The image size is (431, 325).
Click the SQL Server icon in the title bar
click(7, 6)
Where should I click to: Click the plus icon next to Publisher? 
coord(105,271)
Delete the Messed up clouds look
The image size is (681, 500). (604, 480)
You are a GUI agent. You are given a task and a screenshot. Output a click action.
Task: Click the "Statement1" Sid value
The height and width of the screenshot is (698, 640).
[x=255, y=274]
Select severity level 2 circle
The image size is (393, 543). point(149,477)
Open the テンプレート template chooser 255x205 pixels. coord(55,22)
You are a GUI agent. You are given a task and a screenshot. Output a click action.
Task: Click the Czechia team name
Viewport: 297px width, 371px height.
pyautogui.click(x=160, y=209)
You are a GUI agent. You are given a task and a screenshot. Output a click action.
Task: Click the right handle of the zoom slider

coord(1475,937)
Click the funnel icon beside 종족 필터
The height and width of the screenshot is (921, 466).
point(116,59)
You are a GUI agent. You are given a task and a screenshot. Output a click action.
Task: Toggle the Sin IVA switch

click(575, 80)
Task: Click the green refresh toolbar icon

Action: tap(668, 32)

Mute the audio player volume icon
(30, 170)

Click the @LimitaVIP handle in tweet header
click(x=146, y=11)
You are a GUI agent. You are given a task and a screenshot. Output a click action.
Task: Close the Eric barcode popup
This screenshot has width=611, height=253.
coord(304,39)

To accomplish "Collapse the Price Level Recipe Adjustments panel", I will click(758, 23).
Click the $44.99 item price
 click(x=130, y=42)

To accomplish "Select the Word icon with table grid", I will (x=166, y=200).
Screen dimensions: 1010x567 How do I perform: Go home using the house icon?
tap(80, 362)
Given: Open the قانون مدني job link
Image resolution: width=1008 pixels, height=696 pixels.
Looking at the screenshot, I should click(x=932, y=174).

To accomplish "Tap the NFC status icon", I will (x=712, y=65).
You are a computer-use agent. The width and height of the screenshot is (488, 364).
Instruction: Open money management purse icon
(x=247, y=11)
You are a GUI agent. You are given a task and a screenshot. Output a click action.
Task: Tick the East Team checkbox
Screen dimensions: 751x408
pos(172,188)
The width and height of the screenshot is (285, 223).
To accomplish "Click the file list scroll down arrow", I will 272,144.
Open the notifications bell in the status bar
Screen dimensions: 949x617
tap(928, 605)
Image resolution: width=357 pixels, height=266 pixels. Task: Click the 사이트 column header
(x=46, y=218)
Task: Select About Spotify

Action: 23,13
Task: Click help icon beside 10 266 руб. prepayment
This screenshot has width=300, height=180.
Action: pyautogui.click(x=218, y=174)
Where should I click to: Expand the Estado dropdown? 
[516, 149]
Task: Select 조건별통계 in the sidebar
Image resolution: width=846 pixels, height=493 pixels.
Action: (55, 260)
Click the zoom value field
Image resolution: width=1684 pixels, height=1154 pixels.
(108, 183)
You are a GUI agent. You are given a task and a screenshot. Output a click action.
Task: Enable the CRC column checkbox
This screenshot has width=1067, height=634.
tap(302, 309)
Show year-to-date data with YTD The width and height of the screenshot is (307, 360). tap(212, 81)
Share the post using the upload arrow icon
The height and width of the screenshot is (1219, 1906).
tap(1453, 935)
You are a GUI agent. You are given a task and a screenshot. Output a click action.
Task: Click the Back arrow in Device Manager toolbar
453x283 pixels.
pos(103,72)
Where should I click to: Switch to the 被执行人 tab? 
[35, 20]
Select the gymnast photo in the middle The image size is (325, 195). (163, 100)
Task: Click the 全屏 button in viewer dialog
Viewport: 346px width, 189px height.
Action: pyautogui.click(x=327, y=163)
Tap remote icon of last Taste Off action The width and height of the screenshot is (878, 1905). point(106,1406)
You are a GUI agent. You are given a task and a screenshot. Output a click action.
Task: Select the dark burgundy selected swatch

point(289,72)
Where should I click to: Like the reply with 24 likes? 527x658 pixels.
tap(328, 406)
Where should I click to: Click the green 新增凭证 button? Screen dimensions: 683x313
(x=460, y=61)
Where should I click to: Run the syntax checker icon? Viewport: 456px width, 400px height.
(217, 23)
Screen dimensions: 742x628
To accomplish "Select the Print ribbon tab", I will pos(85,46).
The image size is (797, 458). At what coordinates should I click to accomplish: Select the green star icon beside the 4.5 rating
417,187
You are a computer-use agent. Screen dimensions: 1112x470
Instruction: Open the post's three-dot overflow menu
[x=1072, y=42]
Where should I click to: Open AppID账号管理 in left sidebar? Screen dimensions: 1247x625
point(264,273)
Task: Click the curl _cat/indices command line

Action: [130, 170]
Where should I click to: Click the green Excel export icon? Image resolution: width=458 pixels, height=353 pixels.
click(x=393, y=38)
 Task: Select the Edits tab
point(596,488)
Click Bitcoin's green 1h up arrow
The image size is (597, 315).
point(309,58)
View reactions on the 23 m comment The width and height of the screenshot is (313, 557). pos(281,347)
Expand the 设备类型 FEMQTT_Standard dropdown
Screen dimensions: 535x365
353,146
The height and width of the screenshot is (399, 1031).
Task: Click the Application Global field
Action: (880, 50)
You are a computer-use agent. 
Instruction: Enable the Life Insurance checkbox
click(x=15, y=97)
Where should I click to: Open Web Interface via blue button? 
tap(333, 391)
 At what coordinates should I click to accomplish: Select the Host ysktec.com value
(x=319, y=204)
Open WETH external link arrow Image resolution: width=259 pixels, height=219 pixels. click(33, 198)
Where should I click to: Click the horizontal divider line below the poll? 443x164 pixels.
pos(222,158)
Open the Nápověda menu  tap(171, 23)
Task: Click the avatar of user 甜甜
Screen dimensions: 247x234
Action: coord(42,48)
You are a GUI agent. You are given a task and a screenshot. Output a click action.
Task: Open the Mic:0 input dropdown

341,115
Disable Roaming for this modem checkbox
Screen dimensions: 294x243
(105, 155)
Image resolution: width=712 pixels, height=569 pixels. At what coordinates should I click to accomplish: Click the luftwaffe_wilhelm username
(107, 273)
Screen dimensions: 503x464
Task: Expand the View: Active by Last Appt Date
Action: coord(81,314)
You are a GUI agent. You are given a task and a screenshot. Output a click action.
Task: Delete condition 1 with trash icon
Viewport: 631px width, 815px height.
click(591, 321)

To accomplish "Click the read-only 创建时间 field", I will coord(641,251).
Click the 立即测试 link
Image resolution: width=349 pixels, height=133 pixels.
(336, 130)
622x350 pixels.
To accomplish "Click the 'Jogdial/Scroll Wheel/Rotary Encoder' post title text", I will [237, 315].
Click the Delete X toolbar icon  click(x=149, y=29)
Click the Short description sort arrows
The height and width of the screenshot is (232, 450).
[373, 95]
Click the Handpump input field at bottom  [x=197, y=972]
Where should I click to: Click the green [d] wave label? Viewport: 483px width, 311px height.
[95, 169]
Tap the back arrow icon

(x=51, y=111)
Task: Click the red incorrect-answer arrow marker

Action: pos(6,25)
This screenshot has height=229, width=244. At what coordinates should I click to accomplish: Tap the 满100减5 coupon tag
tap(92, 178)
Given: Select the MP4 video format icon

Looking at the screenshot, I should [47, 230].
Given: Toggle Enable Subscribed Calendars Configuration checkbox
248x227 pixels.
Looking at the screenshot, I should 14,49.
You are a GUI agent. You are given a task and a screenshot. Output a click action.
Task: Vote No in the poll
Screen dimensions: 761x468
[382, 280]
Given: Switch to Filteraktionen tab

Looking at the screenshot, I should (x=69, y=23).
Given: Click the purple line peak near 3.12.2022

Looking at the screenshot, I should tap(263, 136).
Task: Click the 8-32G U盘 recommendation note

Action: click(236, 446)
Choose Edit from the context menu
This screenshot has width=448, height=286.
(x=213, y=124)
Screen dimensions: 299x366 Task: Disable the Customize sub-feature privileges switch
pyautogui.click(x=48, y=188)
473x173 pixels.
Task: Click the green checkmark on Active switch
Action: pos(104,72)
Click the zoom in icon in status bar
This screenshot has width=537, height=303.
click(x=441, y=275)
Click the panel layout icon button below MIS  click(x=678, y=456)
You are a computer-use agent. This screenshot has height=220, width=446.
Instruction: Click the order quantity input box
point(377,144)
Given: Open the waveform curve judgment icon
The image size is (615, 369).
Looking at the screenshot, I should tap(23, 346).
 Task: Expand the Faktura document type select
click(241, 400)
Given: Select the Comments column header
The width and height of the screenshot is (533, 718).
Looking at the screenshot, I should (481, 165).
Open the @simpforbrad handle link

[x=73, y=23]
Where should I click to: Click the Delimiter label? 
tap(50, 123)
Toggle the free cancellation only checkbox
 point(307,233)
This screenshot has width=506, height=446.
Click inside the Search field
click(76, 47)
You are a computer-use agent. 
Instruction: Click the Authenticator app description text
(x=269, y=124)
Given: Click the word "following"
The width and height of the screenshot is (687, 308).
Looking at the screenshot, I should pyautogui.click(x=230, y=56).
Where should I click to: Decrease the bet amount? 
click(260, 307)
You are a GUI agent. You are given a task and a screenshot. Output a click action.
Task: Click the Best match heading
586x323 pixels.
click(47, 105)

════

_What the task requires_. Write out each line of the data that holds the string "panel".

_Response to the exercise_.
To accomplish "Collapse the Price Level Recipe Adjustments panel", I will click(758, 23).
Click the panel layout icon button below MIS  click(x=678, y=456)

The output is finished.